In coordinate space, let $O$ be the origin and $E$ be the plane $x - z = 4$.
It is known that there is a point $P(a, b, c)$ in space such that the angle $\theta$ between vector $\overrightarrow{OP}$ and vector $(1, 0, 0)$ satisfies $\theta \leq \frac{\pi}{6}$. Show that the real numbers $a, b, c$ satisfy the inequality $a^{2} \geq 3\left(b^{2} + c^{2}\right)$. (Non-multiple choice question, 4 points)

In coordinate space, let $O$ be the origin and $E$ be the plane $x - z = 4$.
Continuing from question 19, it is known that point $P$ is on plane $E$ and $b = 0$. Find the maximum possible range of $c$ and the minimum possible length of line segment $\overline{OP}$. (Non-multiple choice question, 8 points)

In space, there is a regular cube $ABCD-EFGH$, where vertices $A, B, C, D$ lie on the same plane, and $\overline{AE}$ is one of its edges, as shown in the figure.

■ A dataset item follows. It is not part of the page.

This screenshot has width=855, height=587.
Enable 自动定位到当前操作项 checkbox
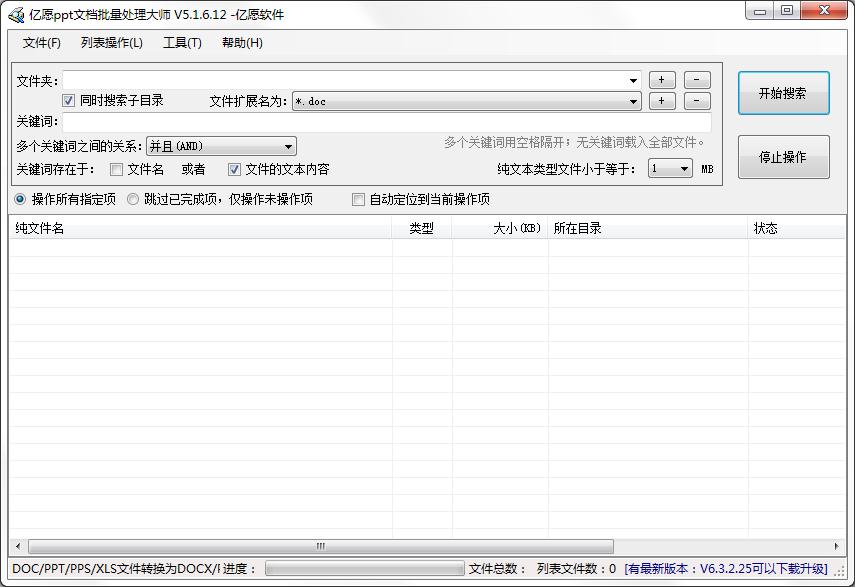[x=359, y=199]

Among the following options, select the plane that is perpendicular to both plane $BGH$ and plane $CFE$.
(1) Plane $ADH$
(2) Plane $BCD$
(3) Plane $CDG$
(4) Plane $DFG$
(5) Plane $DFH$

In coordinate space, point $A$ has coordinates $(a, b, c)$, where $a, b, c$ are all negative real numbers. Point $A$ is at distance 6 from each of the three planes $E _ { 1 } : 4 y + 3 z = 2$, $E _ { 2 } : 3 y + 4 z = - 5$, and $E _ { 3 } : x + 2 y + 2 z = - 2$. Then $a + b + c =$ (14-1) (14-2) (14-3).